Since the China Food and Drug Administration was launched during the cabinet restructuring of last March to supervise the full process of food production, circulation and consumption, a primary mission of provincial governments has been to correspondingly restructure their food safety monitoring mechanism.
During the reshuffle, the functions of quality inspection departments are intensified as they gain food safety jurisdiction previously held by health as well as industry and commerce departments.
To make sure the reshuffle runs smoothly and efficiently, the China Food and Drug Administration has sent out work teams to various provinces.
While inspecting the work in Central China's Hunan province in mid-January, Liu Peizhi, vice-minister of the administration, urged provincial governments to complete the reshuffle as quickly as possible on the premise that the restructured outfits could have sufficient resources to fulfill the mission of the administration.
The administration is yet to announce the progress of the nationwide restructuring.
However, Li Hongyuan, director of the food and drug administration of Xiamen City in East China's Fujian province, was quoted by the Xiamen Daily as saying that more than two-thirds of 31 provincial regions in the Chinese mainland have completed relevant restructuring so far.

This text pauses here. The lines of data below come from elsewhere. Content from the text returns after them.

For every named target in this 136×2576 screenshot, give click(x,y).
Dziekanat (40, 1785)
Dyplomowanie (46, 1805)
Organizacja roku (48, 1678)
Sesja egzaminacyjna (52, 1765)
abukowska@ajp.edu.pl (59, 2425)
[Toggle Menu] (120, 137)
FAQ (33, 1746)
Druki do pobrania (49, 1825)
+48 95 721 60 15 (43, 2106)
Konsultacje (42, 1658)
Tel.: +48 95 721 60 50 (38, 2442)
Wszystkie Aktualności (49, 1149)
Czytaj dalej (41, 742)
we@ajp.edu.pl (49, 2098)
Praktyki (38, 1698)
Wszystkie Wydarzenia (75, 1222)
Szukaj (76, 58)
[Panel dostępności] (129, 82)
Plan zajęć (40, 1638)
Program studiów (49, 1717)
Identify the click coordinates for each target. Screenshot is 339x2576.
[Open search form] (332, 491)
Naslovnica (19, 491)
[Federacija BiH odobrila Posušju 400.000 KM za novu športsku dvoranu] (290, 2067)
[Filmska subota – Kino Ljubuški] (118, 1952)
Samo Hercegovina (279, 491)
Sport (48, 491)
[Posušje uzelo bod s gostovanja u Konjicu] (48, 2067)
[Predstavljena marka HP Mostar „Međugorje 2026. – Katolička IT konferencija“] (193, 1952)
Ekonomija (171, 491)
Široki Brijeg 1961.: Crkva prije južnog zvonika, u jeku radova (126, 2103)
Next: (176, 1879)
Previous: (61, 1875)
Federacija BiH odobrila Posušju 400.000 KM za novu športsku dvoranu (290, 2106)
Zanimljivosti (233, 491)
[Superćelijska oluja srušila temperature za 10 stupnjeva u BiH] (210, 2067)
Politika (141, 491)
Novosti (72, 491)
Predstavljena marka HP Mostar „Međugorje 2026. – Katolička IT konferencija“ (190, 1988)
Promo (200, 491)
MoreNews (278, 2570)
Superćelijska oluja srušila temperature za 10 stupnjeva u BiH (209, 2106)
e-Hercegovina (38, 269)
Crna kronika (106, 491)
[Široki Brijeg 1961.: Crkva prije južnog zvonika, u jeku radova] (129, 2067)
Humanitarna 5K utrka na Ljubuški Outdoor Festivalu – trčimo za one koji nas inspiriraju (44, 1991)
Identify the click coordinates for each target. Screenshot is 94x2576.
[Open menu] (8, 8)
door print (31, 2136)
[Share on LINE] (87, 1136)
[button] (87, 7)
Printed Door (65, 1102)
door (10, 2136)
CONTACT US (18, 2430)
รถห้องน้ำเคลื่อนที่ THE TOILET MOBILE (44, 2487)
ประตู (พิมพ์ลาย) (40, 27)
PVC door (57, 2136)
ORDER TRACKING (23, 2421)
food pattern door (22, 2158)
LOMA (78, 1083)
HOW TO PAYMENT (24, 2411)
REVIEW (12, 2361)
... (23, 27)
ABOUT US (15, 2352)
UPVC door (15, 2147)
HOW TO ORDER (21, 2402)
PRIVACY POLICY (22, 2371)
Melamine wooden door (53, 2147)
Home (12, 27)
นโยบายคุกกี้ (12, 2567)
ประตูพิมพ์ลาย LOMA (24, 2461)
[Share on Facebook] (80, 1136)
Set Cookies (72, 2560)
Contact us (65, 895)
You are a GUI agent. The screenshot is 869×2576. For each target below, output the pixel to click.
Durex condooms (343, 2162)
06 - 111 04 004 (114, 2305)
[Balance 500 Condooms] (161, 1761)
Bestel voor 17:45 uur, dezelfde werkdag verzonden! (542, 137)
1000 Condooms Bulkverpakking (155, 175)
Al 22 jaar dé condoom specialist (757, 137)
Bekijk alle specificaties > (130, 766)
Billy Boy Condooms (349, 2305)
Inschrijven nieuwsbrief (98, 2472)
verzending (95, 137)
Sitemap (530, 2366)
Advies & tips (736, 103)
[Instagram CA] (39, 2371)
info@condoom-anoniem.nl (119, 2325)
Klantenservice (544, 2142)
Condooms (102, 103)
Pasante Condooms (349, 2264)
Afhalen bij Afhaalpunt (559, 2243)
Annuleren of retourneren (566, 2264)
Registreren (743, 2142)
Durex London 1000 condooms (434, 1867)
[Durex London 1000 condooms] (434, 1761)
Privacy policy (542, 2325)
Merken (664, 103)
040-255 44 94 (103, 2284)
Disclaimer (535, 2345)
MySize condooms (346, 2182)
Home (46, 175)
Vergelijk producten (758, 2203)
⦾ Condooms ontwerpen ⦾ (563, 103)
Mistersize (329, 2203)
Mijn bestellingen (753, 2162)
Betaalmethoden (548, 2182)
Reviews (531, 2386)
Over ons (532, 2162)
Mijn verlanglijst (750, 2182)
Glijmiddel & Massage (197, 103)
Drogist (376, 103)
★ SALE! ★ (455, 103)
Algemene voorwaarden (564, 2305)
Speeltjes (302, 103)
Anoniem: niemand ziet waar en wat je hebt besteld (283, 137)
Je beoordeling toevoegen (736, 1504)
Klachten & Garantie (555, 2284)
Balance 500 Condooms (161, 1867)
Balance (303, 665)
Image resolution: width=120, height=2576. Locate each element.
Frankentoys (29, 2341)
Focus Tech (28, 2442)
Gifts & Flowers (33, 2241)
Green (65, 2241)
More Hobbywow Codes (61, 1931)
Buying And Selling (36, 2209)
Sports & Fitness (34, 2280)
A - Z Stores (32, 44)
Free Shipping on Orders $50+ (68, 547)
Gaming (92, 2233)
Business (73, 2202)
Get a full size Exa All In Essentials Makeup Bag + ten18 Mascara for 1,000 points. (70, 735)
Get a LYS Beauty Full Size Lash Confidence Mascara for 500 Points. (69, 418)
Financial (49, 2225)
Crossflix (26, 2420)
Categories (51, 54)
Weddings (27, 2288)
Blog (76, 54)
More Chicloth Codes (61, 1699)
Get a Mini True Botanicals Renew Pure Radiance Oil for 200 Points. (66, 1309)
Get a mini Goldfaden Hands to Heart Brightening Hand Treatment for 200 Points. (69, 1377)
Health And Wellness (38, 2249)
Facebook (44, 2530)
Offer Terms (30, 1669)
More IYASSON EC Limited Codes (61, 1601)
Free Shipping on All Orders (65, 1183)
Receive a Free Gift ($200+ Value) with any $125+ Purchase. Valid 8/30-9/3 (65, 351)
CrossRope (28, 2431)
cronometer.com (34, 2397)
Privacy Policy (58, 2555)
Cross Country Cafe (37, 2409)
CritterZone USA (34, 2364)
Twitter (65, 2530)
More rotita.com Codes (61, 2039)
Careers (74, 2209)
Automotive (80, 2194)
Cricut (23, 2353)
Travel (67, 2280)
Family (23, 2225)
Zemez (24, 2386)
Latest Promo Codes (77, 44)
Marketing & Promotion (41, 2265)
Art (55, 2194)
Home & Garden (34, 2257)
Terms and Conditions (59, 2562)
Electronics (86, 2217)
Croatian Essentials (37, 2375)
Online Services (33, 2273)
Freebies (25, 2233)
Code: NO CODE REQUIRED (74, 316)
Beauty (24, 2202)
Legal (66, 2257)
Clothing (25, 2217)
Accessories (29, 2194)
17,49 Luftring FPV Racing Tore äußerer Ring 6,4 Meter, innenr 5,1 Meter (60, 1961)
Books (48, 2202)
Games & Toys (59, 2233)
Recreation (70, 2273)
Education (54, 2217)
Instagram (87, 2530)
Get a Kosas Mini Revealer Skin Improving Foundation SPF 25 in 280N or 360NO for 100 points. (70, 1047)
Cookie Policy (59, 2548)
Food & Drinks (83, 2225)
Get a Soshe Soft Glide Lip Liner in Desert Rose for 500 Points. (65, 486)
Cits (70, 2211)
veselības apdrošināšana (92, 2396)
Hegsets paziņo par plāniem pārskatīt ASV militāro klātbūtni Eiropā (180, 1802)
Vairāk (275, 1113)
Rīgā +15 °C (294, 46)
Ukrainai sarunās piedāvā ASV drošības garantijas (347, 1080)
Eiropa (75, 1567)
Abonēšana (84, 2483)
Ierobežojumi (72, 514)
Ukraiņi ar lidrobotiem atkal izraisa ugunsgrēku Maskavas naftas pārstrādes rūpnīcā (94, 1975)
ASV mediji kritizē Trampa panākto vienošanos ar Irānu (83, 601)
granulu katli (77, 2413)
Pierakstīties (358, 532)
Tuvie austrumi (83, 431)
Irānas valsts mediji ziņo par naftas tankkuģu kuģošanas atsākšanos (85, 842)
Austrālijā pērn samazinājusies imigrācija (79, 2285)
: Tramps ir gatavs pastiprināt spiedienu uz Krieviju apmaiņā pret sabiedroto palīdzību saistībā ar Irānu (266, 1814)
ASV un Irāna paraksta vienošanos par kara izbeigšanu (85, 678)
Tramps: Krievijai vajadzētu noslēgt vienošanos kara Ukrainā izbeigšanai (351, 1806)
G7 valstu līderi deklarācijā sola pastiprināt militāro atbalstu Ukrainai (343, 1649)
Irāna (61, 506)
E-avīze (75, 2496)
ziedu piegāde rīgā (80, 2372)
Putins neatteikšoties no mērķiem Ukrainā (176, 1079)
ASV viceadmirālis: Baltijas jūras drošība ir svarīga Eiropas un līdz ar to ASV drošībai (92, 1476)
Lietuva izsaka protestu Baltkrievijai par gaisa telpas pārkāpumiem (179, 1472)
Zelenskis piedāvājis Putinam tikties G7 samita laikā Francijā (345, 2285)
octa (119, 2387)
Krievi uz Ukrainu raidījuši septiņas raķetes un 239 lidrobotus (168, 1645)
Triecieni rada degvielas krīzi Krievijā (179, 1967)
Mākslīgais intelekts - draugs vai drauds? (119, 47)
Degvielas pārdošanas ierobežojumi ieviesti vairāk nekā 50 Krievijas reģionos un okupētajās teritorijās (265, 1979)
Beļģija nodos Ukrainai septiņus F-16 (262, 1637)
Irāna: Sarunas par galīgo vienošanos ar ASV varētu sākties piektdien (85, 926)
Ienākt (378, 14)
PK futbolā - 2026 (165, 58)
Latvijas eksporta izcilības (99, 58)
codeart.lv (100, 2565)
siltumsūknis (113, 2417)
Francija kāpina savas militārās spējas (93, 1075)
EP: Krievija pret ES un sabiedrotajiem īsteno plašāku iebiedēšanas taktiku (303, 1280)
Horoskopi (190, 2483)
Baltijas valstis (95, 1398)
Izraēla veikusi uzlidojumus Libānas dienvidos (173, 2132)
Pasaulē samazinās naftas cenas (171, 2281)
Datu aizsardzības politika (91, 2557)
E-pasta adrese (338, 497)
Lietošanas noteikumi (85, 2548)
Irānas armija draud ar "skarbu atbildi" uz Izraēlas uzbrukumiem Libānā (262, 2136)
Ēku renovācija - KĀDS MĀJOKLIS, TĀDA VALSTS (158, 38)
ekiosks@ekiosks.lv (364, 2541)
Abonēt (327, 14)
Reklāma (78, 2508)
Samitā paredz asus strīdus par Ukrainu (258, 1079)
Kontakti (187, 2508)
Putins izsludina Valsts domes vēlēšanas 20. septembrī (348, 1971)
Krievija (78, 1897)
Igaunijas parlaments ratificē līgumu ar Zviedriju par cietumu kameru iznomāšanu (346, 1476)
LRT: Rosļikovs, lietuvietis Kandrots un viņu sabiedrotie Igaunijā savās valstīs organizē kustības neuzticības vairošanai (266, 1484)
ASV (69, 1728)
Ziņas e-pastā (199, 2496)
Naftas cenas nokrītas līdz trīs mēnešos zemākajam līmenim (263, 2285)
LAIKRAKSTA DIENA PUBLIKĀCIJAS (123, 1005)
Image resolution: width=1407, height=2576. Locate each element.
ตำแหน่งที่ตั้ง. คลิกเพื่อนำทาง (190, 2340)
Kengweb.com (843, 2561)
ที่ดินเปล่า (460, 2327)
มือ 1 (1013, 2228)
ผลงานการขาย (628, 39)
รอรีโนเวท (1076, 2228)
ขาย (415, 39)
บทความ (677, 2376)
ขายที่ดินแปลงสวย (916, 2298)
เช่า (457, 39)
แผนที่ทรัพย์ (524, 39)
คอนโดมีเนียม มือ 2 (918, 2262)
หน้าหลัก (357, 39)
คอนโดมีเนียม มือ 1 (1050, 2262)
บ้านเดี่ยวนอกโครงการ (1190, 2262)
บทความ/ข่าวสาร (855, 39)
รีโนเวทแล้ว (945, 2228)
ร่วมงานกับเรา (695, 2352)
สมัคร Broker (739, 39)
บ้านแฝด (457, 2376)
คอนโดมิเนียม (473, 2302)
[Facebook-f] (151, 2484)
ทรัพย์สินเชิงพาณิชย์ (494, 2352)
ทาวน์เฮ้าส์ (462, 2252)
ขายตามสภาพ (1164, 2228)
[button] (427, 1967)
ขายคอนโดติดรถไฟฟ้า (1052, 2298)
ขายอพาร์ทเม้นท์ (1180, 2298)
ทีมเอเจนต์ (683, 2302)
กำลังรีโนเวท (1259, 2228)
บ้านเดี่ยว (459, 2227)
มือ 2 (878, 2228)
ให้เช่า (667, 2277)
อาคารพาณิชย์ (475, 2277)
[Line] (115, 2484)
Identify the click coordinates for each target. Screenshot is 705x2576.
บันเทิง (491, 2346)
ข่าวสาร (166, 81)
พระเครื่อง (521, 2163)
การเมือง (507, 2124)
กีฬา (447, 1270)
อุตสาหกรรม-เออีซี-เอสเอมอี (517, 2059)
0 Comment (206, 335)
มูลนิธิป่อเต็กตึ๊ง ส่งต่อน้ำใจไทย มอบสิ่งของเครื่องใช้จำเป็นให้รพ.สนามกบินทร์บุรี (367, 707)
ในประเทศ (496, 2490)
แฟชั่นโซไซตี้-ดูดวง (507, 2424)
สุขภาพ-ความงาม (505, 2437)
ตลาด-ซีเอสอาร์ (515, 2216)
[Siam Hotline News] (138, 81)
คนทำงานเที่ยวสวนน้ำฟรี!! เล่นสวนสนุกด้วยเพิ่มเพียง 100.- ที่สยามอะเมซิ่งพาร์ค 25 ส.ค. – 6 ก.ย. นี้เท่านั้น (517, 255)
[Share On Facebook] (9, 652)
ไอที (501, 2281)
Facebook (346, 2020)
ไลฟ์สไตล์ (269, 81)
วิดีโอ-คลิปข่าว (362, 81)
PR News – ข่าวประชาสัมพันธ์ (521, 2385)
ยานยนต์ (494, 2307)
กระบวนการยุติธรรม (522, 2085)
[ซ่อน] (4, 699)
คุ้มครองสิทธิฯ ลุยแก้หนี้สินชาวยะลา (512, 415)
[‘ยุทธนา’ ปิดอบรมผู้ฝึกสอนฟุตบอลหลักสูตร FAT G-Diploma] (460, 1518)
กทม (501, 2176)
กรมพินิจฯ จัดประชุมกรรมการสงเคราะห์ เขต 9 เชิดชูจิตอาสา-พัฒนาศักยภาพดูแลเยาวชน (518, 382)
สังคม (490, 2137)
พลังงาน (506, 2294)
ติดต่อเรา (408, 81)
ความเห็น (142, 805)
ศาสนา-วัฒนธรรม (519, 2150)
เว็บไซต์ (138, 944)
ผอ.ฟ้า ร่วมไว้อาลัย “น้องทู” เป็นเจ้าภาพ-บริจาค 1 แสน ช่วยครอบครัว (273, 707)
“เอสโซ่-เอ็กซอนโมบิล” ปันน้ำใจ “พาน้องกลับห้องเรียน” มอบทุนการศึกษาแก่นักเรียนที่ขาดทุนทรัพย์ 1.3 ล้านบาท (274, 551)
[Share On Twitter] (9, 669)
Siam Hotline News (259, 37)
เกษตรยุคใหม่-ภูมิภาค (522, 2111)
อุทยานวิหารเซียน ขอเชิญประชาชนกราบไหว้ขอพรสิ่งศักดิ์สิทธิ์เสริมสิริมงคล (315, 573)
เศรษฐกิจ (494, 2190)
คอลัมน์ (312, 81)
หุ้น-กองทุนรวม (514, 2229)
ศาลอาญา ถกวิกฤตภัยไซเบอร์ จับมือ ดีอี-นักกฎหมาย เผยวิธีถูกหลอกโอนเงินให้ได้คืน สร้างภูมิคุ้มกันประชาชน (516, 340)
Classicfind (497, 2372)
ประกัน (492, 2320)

Yan Zuqiang, chief of the Shanghai Municipal Food and Drug Administration, said that one goal of the restructuring was to increase the number of grassroots inspectors.
Describing the human resources structure of the old monitoring mechanism as "olive-shaped," with the higher management on the top and grassroots inspectors on the bottom largely outnumbered by middle management, Yan said that law enforcement at the grassroots level has been very weak.
After the restructuring, he said, the number of local grassroots inspectors in Shanghai had risen to 1,700, representing the bulk of the city bureau's staff.